EXERCISE BRIEF »
Render all the material below as a numbered list, leaving out any blank lines.

• • • • • • •

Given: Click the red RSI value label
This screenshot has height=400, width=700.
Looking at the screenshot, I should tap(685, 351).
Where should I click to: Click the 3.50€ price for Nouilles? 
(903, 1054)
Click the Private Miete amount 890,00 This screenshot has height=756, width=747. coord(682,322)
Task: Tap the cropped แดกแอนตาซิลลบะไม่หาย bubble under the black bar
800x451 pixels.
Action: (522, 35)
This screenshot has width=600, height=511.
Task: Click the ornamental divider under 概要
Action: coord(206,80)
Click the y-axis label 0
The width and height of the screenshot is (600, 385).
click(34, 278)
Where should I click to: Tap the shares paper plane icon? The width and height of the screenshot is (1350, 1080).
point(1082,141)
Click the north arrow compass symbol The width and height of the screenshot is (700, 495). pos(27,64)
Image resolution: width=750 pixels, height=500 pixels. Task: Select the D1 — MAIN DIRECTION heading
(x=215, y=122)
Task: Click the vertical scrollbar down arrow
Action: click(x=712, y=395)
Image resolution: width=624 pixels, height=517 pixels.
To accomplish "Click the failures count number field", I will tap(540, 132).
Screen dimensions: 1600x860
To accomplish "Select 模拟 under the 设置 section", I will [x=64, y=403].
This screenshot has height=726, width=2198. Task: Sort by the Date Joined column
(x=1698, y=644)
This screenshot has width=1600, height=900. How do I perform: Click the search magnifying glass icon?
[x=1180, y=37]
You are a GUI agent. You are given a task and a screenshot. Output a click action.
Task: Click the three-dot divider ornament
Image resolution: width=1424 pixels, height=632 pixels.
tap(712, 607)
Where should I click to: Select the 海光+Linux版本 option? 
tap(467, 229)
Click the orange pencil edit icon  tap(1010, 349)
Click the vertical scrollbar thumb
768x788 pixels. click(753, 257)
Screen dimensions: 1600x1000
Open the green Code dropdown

• • • • • • •

PROBLEM SOLUTION »
1. Given: Click the red RSI value label
2. This screenshot has height=400, width=700.
3. Looking at the screenshot, I should tap(685, 351).
4. Where should I click to: Click the 3.50€ price for Nouilles? 
5. (903, 1054)
6. Click the Private Miete amount 890,00 This screenshot has height=756, width=747. coord(682,322)
7. Task: Tap the cropped แดกแอนตาซิลลบะไม่หาย bubble under the black bar
8. 800x451 pixels.
9. Action: (522, 35)
10. This screenshot has width=600, height=511.
11. Task: Click the ornamental divider under 概要
12. Action: coord(206,80)
13. Click the y-axis label 0
14. The width and height of the screenshot is (600, 385).
15. click(34, 278)
16. Where should I click to: Tap the shares paper plane icon? The width and height of the screenshot is (1350, 1080).
17. point(1082,141)
18. Click the north arrow compass symbol The width and height of the screenshot is (700, 495). pos(27,64)
19. Image resolution: width=750 pixels, height=500 pixels. Task: Select the D1 — MAIN DIRECTION heading
20. (x=215, y=122)
21. Task: Click the vertical scrollbar down arrow
22. Action: click(x=712, y=395)
23. Image resolution: width=624 pixels, height=517 pixels.
24. To accomplish "Click the failures count number field", I will tap(540, 132).
25. Screen dimensions: 1600x860
26. To accomplish "Select 模拟 under the 设置 section", I will [x=64, y=403].
27. This screenshot has height=726, width=2198. Task: Sort by the Date Joined column
28. (x=1698, y=644)
29. This screenshot has width=1600, height=900. How do I perform: Click the search magnifying glass icon?
30. [x=1180, y=37]
31. You are a GUI agent. You are given a task and a screenshot. Output a click action.
32. Task: Click the three-dot divider ornament
33. Image resolution: width=1424 pixels, height=632 pixels.
34. tap(712, 607)
35. Where should I click to: Select the 海光+Linux版本 option? 
36. tap(467, 229)
37. Click the orange pencil edit icon  tap(1010, 349)
38. Click the vertical scrollbar thumb
39. 768x788 pixels. click(753, 257)
40. Screen dimensions: 1600x1000
41. Open the green Code dropdown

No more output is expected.